Target pointing records:
::::

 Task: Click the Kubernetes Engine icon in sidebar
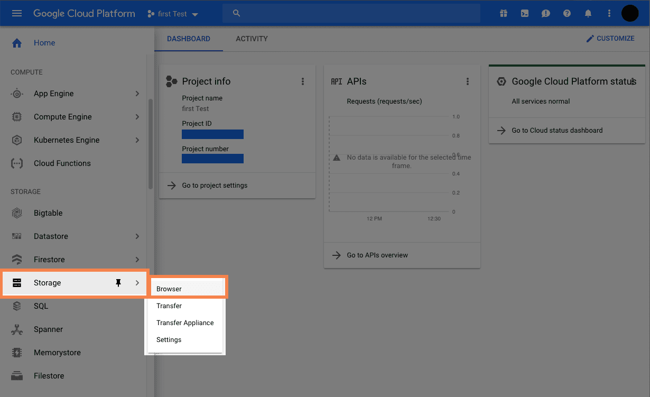tap(17, 140)
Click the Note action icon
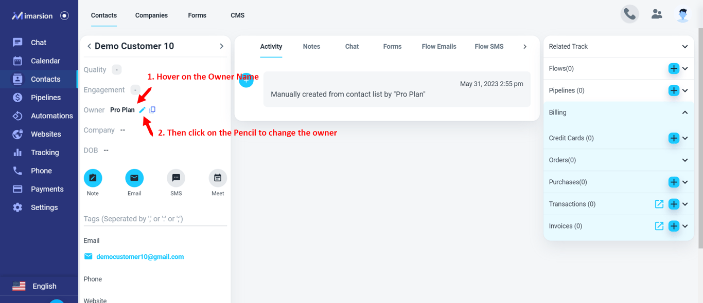703x303 pixels. click(93, 178)
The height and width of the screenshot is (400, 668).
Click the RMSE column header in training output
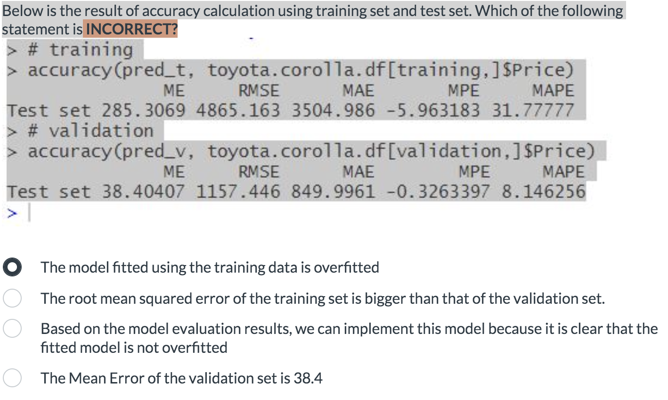click(x=258, y=90)
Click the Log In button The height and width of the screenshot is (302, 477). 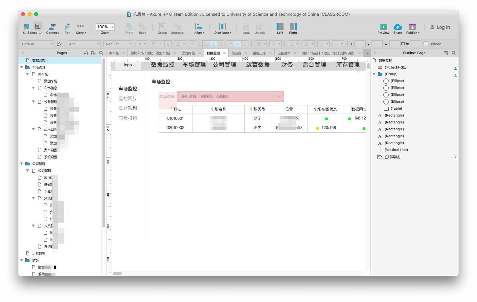[440, 27]
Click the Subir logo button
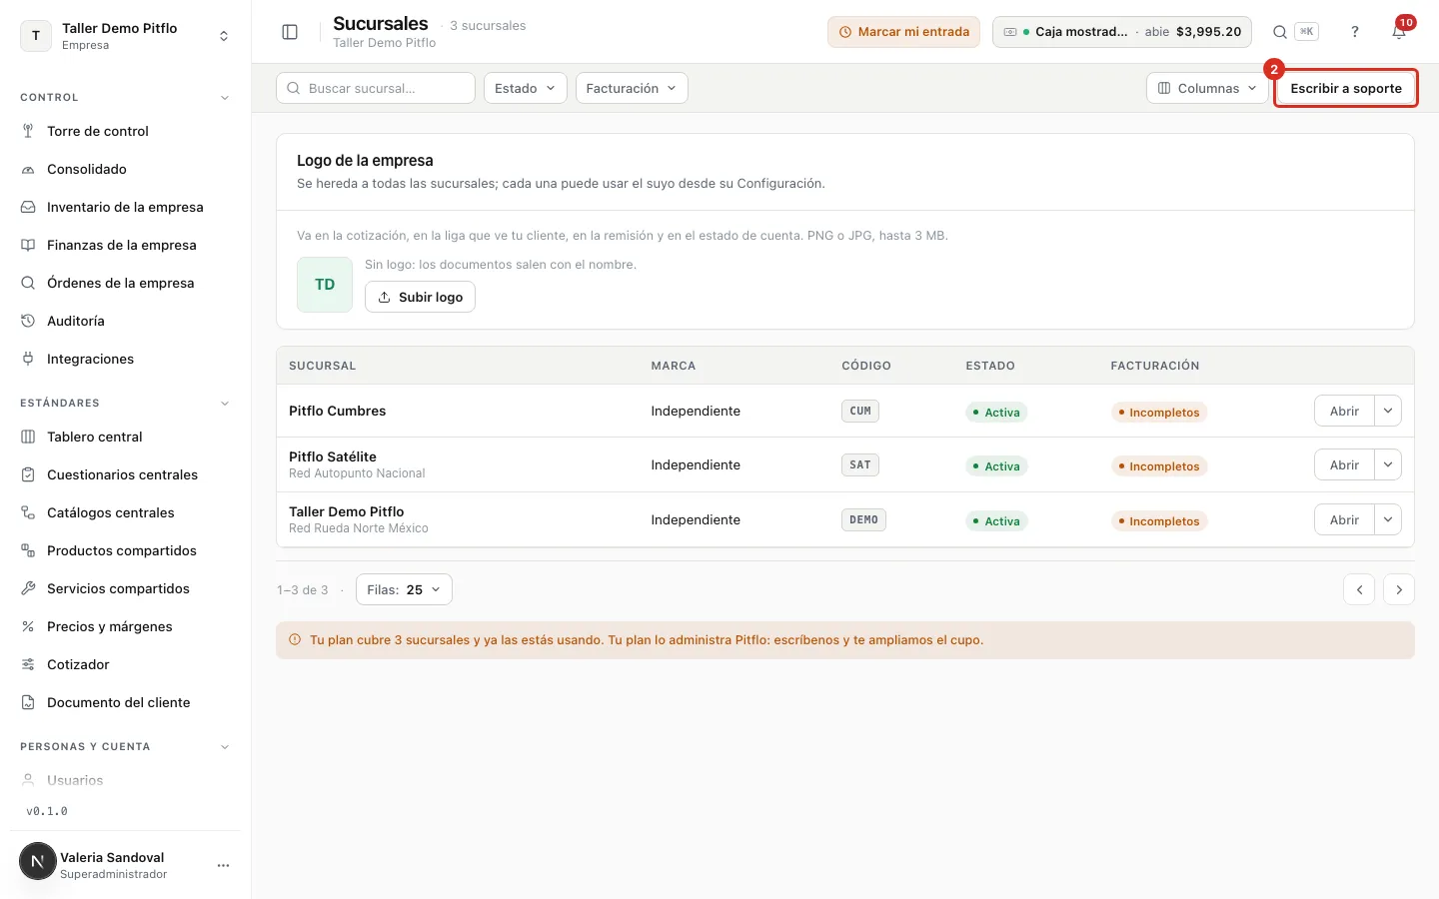 [x=420, y=297]
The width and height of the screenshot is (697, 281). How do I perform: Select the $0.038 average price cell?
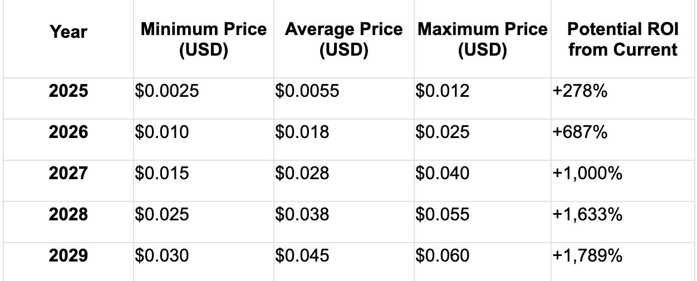pos(302,215)
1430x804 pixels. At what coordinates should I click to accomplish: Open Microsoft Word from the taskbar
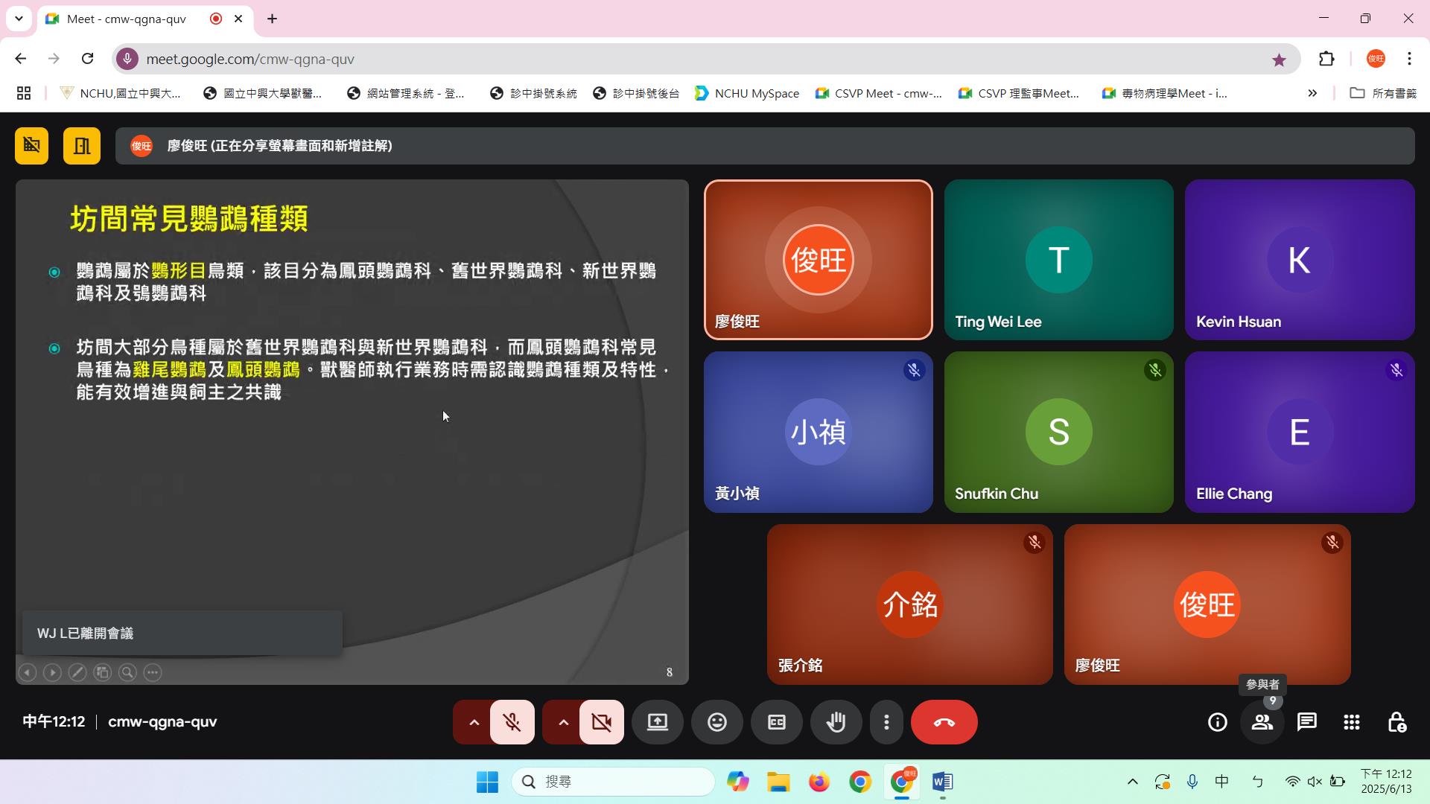click(x=942, y=782)
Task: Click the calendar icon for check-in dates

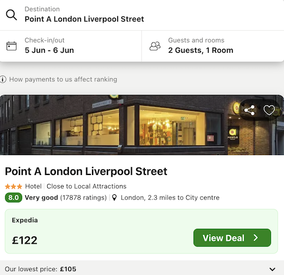Action: [11, 46]
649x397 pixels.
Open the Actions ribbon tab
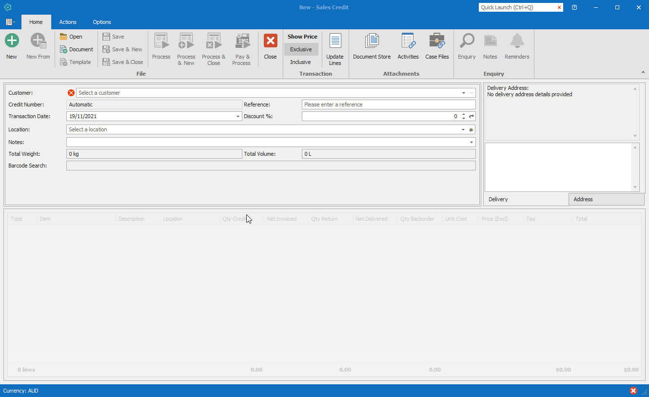coord(68,22)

::::

** GIVEN REQUEST **
Substitute "symbol" for "icon" in the records, from their start through the line containing "click(x=258, y=90)", and write those lines out again with nothing else changed. Leave the pictures out of your answer.

** ANSWER TO THIS PROBLEM **
 Task: Click the Kubernetes Engine symbol in sidebar
tap(17, 140)
Click the Note action symbol
703x303 pixels. click(93, 178)
The height and width of the screenshot is (400, 668).
Click the RMSE column header in training output
click(x=258, y=90)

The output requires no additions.